When You’re Resistant To Change


I don’t have a particularly good track record when it comes to change. I don’t like it. I always assume it’s going to end badly and, because of that, I tend to stay in situations longer than I should. The familiar unpleasant is less terrifying to me than the unknown. When it comes to thinking about the future, most of the time I do a really good impression of Eeyore. For the longest time I thought this aversion to change was just part of my personality, an intractable part of being an introvert, but that’s a cop out.

Recently I was talking to my boss about some upcoming changes to the furniture in my office and, while I tried to wrap my head around it, I said, “I think it will be good. I just need a minute. I tend to process change as loss.”

And she stopped me and said, “Actually you don’t. You process change as loss when you are convinced that you are losing something. But not all change is like that. If I told you I was going to double your salary you wouldn’t process that as loss, you’d be excited.”


I am learning to take a different approach to change. When I feel myself trying to hold on to something that feels like it’s being taken away I try to ask myself, “What am I afraid of losing?” It’s a remarkably helpful posture to take. It leads to all sorts of questions about what things were never mine in the first place and what things are intrinsic and could never be taken away. When I find myself with my fists clenched around the thing I’m trying to hold on to, I am trying to remember to ask, “What might it look like? Where could we go from here?”

A part of the reason I’ve been so resistant to change is because I think of time as a thing that’s running out. I’m 43, I’m not as young as I used to be. Certain doors have closed that will not open again. But I’m trying to flip my thinking around to see time as something I gain, rather than something I lose. I’ve had the gift of 43 years and every day that I wake up is more time. More room for growth, more time to learn, more room for the miracles.
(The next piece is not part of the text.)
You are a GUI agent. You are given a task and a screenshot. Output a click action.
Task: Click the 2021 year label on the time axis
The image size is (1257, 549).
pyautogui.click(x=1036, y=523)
When I look at the world as it is today, I long for change. I long for a justice system that is actually fair and equal. I long for an economy where hard work and careful saving is enough to build a strong foundation. I dream of a day when women are seen as fully human, autonomous, and able to make decisions about their own bodies. There is so much I want to change.

If we want to change the world, we have to be willing to accept that things will change. I know, it seems like the most obvious thing in the world, but sometimes I forget.  I would prefer it if changing the world could be orderly and predictable—more like a surgery where I can dictate what will be severed and what will be left in tact. But life isn’t like that at the best of times; revolutionary change certainly isn’t.  Change may be uncomfortable but that doesn’t give us the excuse not to go forward. 

A friend of mine has a sign in her kitchen that reads, “Everyone wants a revolution but no one wants to do the dishes.” I often think about that. If we truly want to change our faith and change the world, we have to do the work. I have to do the work. I have to notice the places in my own life where skin colour matters and dig out the root of that evil. I have to pay attention to the words I use and notice which voices I’m listening to. I have to accept that change is coming and try not to stand in its way.